# Excerpted records

Content starts

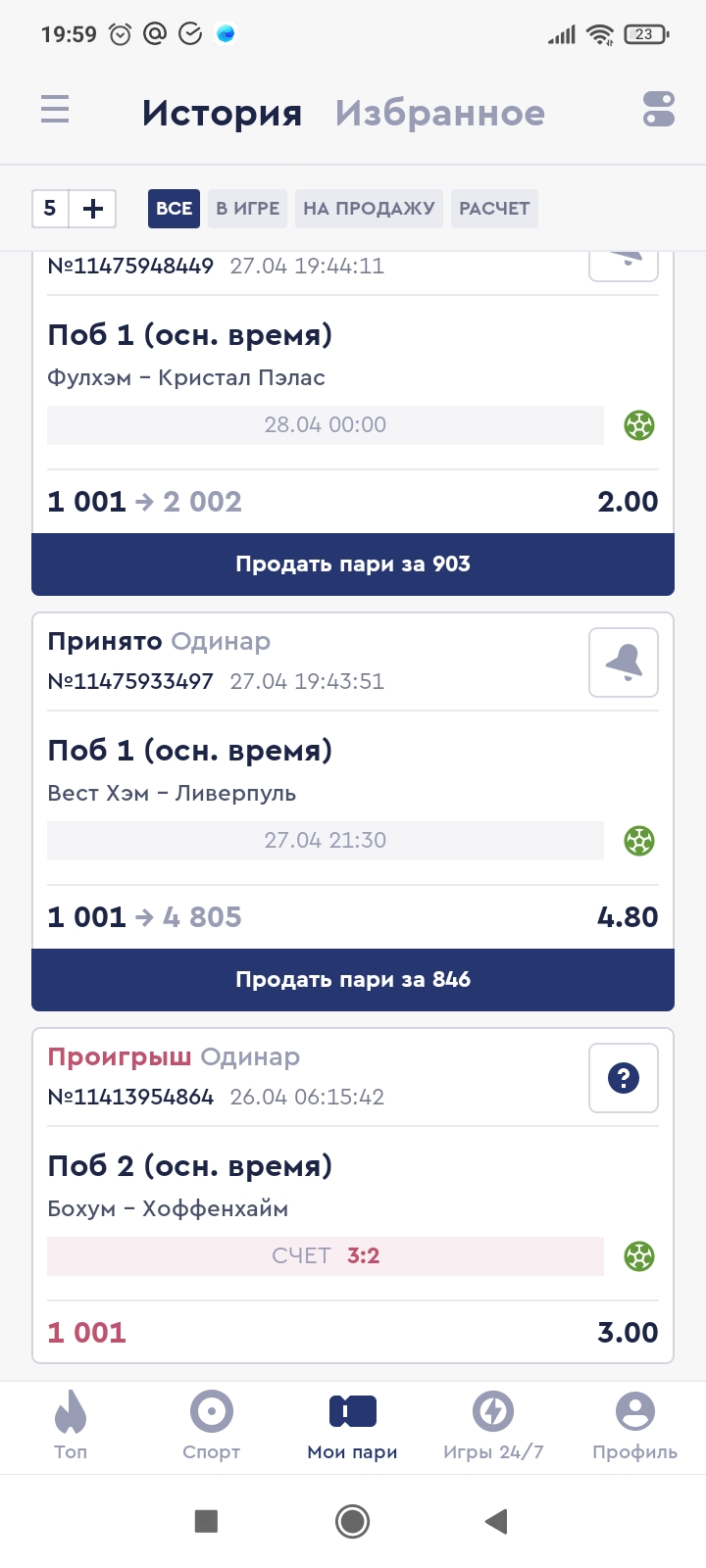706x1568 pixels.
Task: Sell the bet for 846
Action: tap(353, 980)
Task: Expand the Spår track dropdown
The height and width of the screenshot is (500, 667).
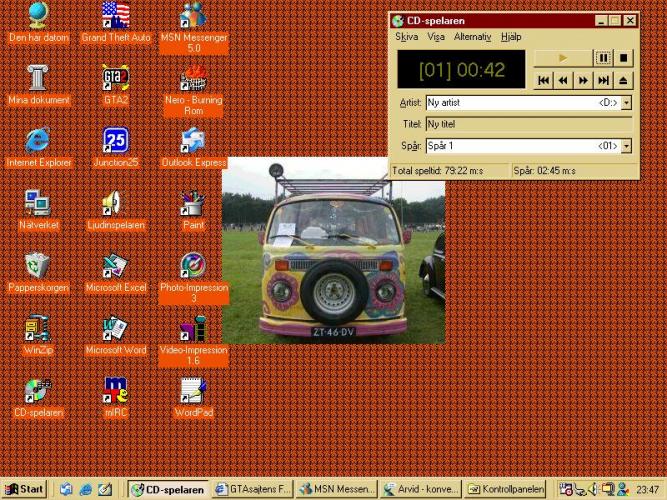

Content ends
Content starts

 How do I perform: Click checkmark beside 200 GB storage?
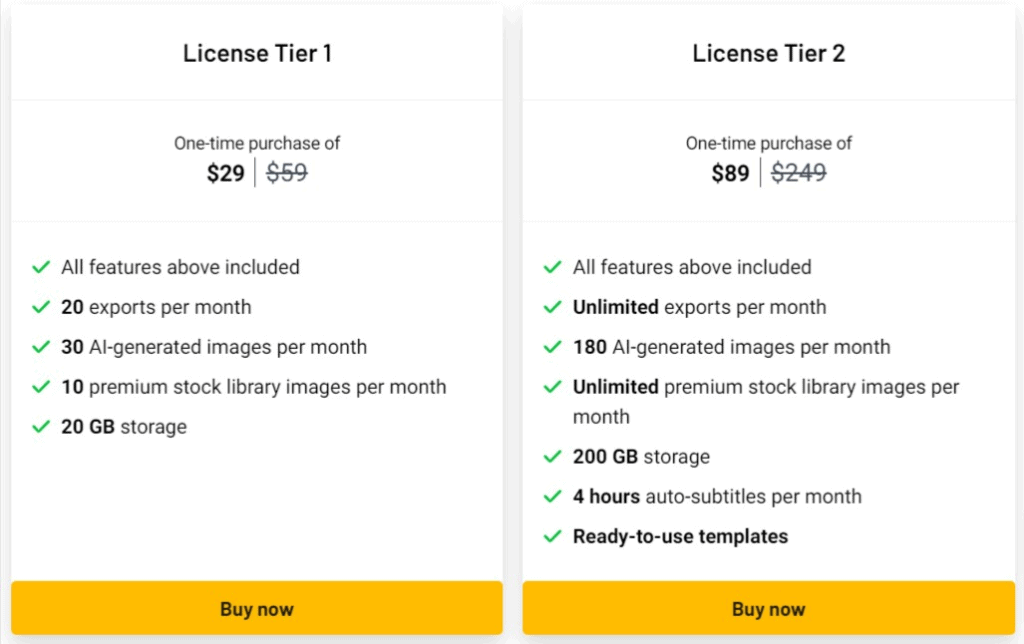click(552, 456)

Content ends

In the listing above, find the line with "Task: Expand the Spår track dropdown" and the line with "The height and". Output those two lines and every line between them, exactly as written.

# Exercise solution
Task: Expand the Spår track dropdown
The height and width of the screenshot is (500, 667).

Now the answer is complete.